::: Supplied records
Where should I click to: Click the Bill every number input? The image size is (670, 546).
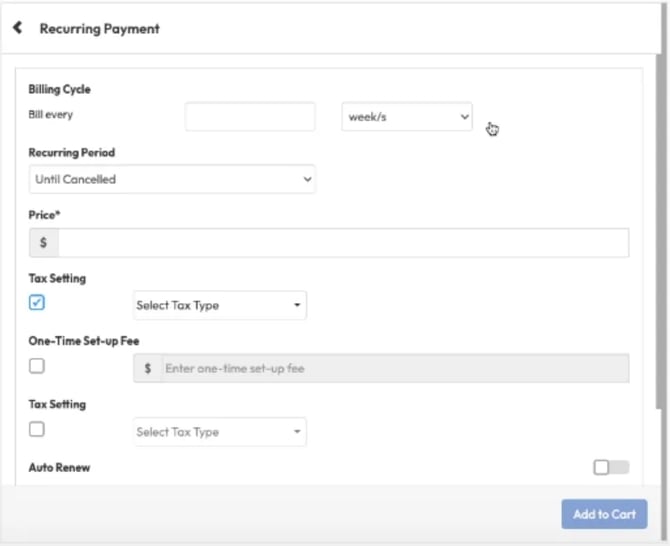(x=250, y=117)
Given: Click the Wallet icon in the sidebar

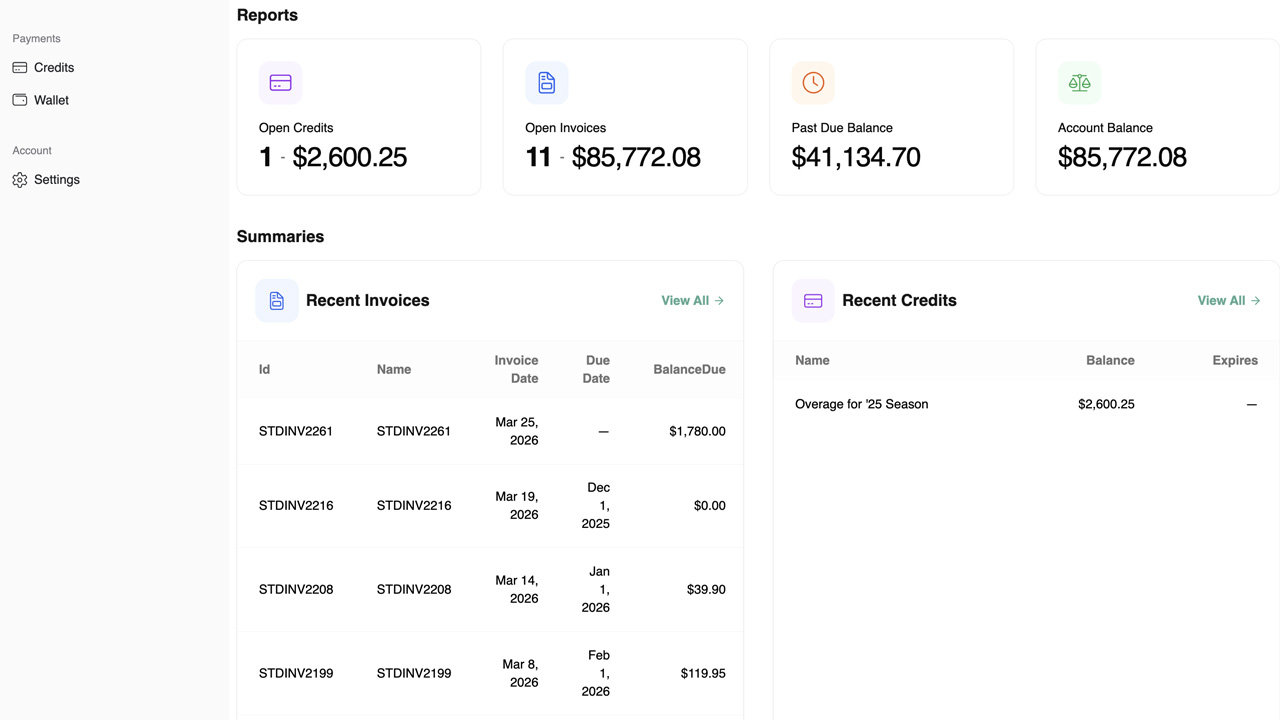Looking at the screenshot, I should 19,99.
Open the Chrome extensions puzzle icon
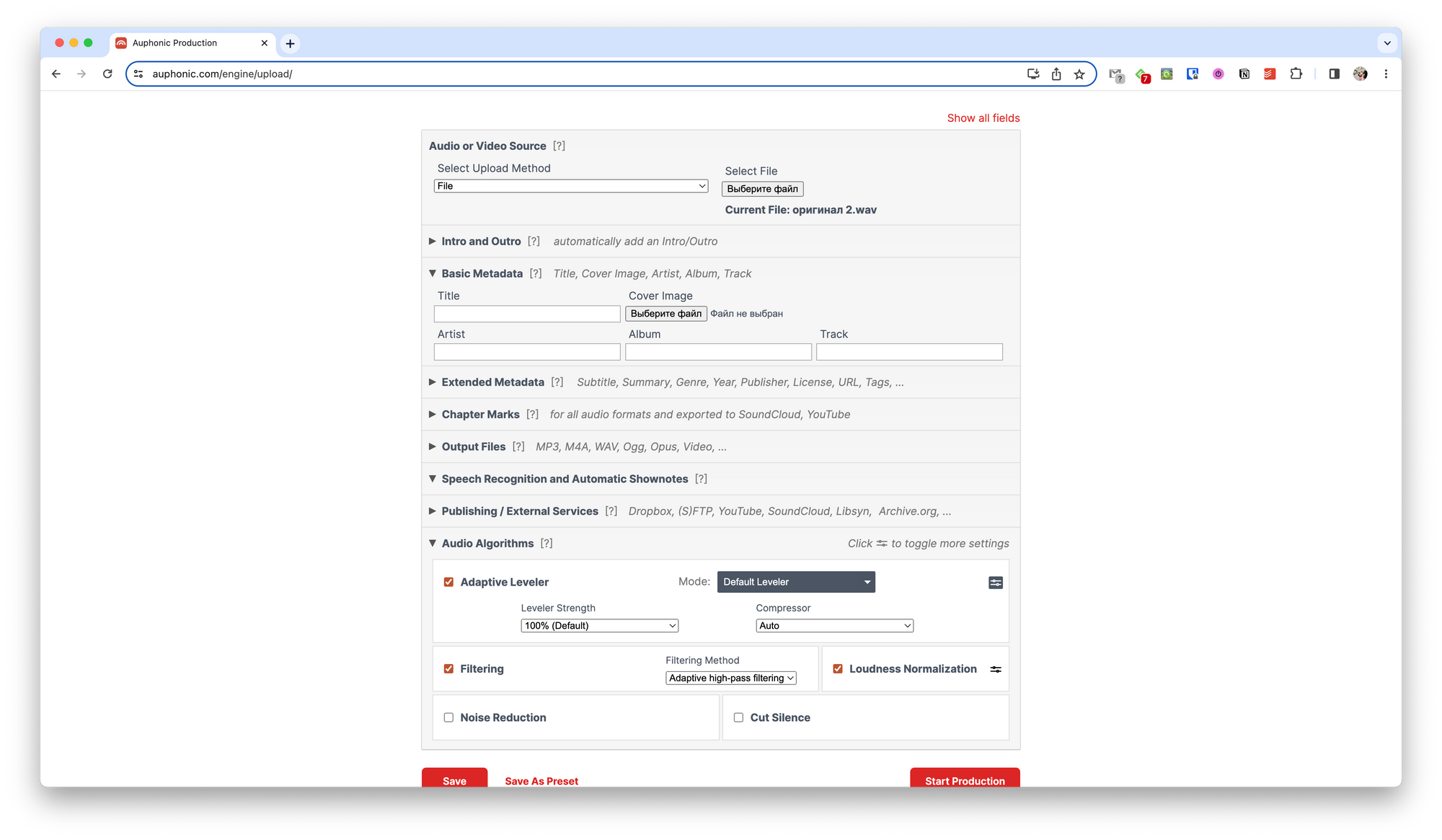The height and width of the screenshot is (840, 1442). point(1296,74)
::::::
◆ Work to complete ◆
Update all of the rows above by replacing "icon" with "button" and leaving everything else as it is. Leave the pictures out of your answer.

◆ Exercise response ◆
Where should I click to: Click the Bill every number input? The image size is (670, 546).
(x=250, y=117)
Given: Click the Wallet button in the sidebar

Looking at the screenshot, I should 19,99.
Open the Chrome extensions puzzle button
The height and width of the screenshot is (840, 1442). point(1296,74)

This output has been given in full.